Jakarta, Aktual.com – Lembaga Seknas JOKOWI meminta otoritas berwenang agar membatalkan Head of Agreement (HoA) antara PT Pertamina (Persero) dengan PT Bumi Sarana Migas (BSM) dalam hal pembangunan terminal LNG di Bojonegara, Serang, Banten.
Ketua Bidang Energi dan Sumber Daya Mineral Seknas Jokowi, Tumpak Sitorus menjelaskan bahwa proyek yang bernilai USD500 juta itu dirasa banyak kejanggalan dan tidak berdasarkan prioritas kepentingan nasional. Dari proyek ini sangat terlihat jelas terjadi intervensi dan konflik kepentingan. PT BSM yang merupakan milik anak Wapres JK, yakni Solihin Kalla mendapatkan persetujuan proyek tanpa melalui proses tender, namun melainkan hanya melalui pengajuan feasibility study.

────────

**Perintah:**
Ketik ulang persis bagian berita tentang terminal LNG Bojonegara di atas, yang ada di antara "Jakarta, Aktual.com –" dan "pengajuan feasibility study.", termasuk kedua batas itu.

**Cuplikan Data:**
────────

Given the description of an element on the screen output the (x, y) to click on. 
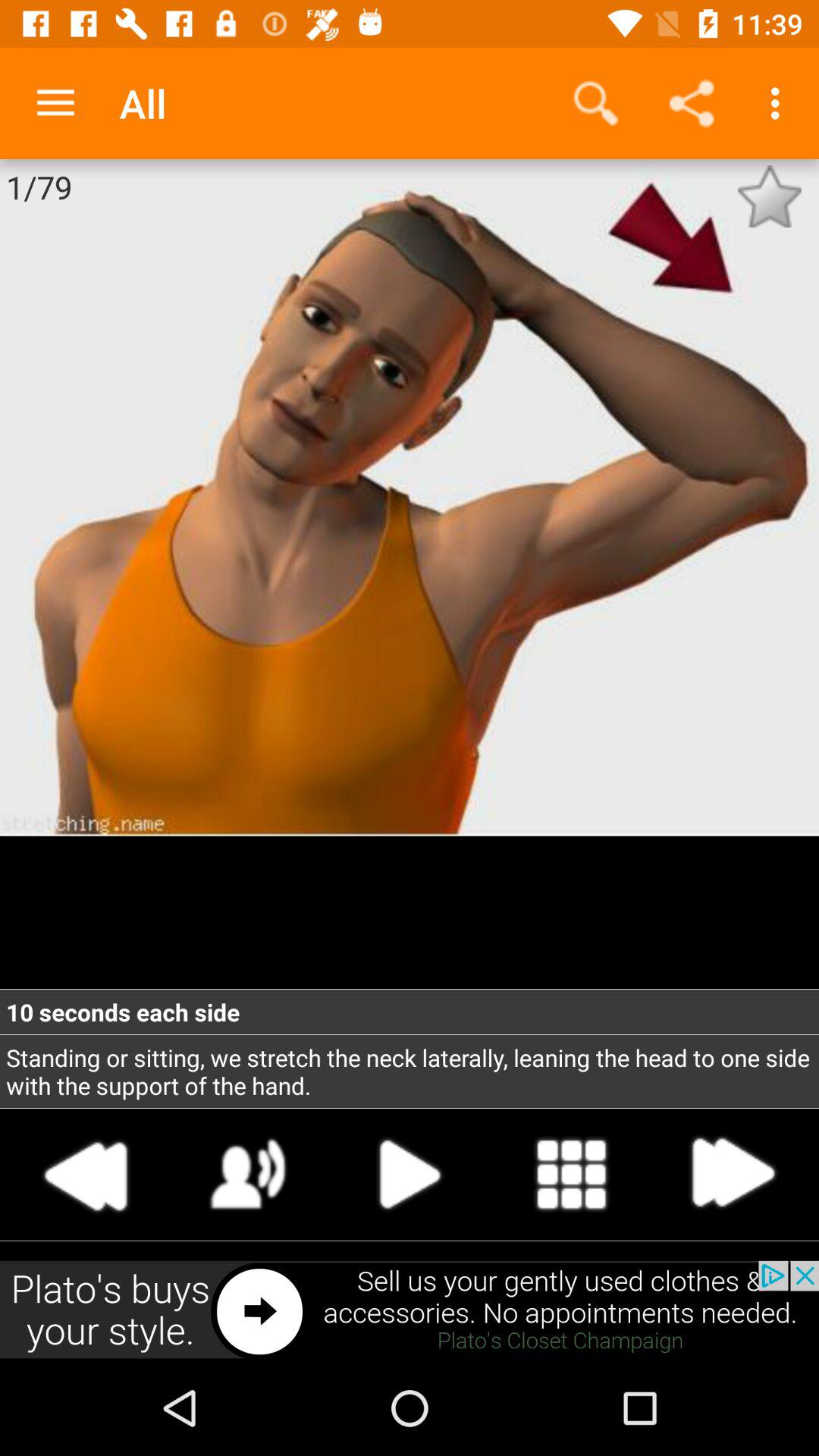
go to favorite option (769, 196)
Given the description of an element on the screen output the (x, y) to click on. 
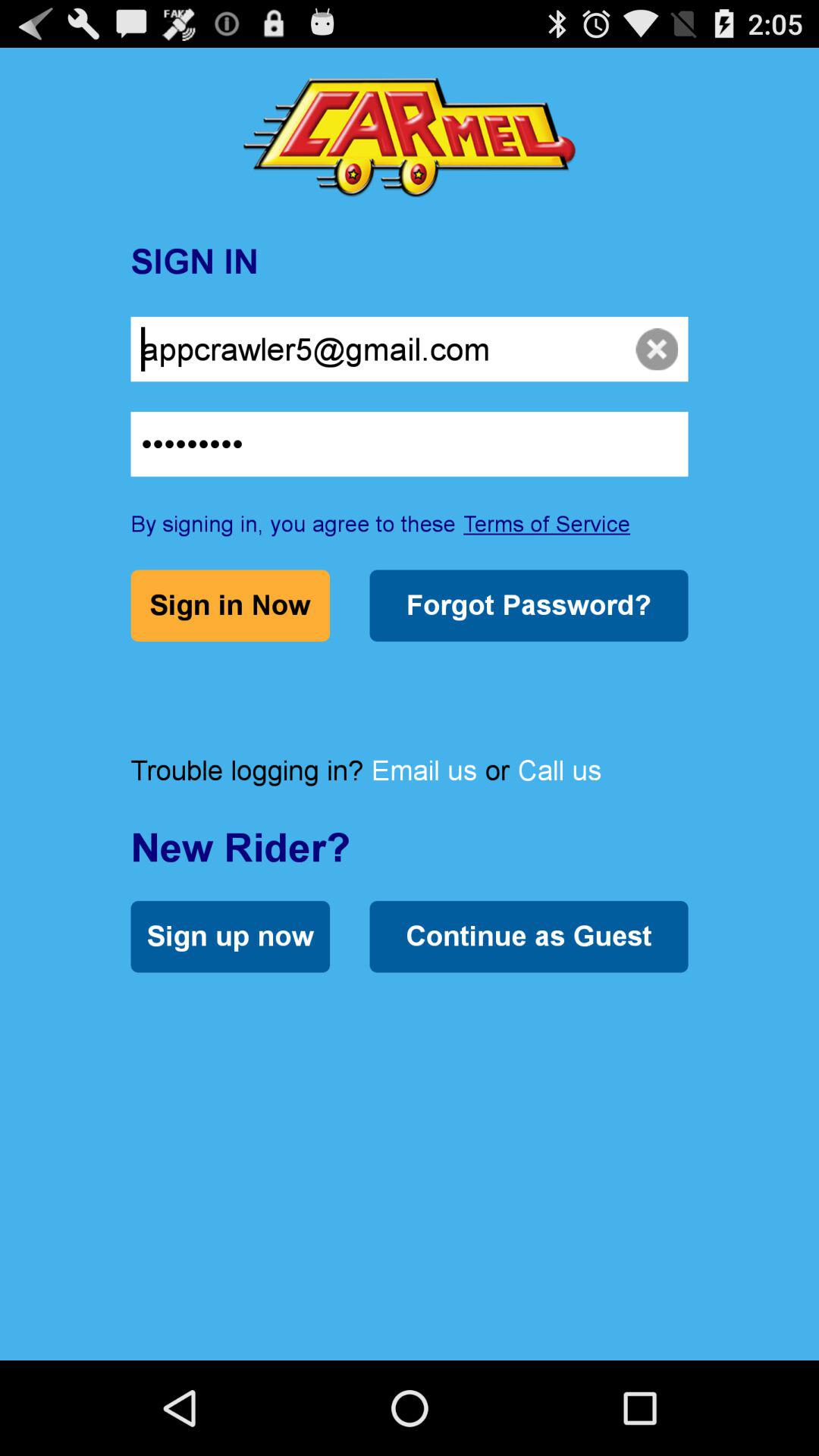
select the icon below the appcrawler5@gmail.com (409, 443)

────────

**Jawaban Latihan:**
Jakarta, Aktual.com – Lembaga Seknas JOKOWI meminta otoritas berwenang agar membatalkan Head of Agreement (HoA) antara PT Pertamina (Persero) dengan PT Bumi Sarana Migas (BSM) dalam hal pembangunan terminal LNG di Bojonegara, Serang, Banten.
Ketua Bidang Energi dan Sumber Daya Mineral Seknas Jokowi, Tumpak Sitorus menjelaskan bahwa proyek yang bernilai USD500 juta itu dirasa banyak kejanggalan dan tidak berdasarkan prioritas kepentingan nasional. Dari proyek ini sangat terlihat jelas terjadi intervensi dan konflik kepentingan. PT BSM yang merupakan milik anak Wapres JK, yakni Solihin Kalla mendapatkan persetujuan proyek tanpa melalui proses tender, namun melainkan hanya melalui pengajuan feasibility study.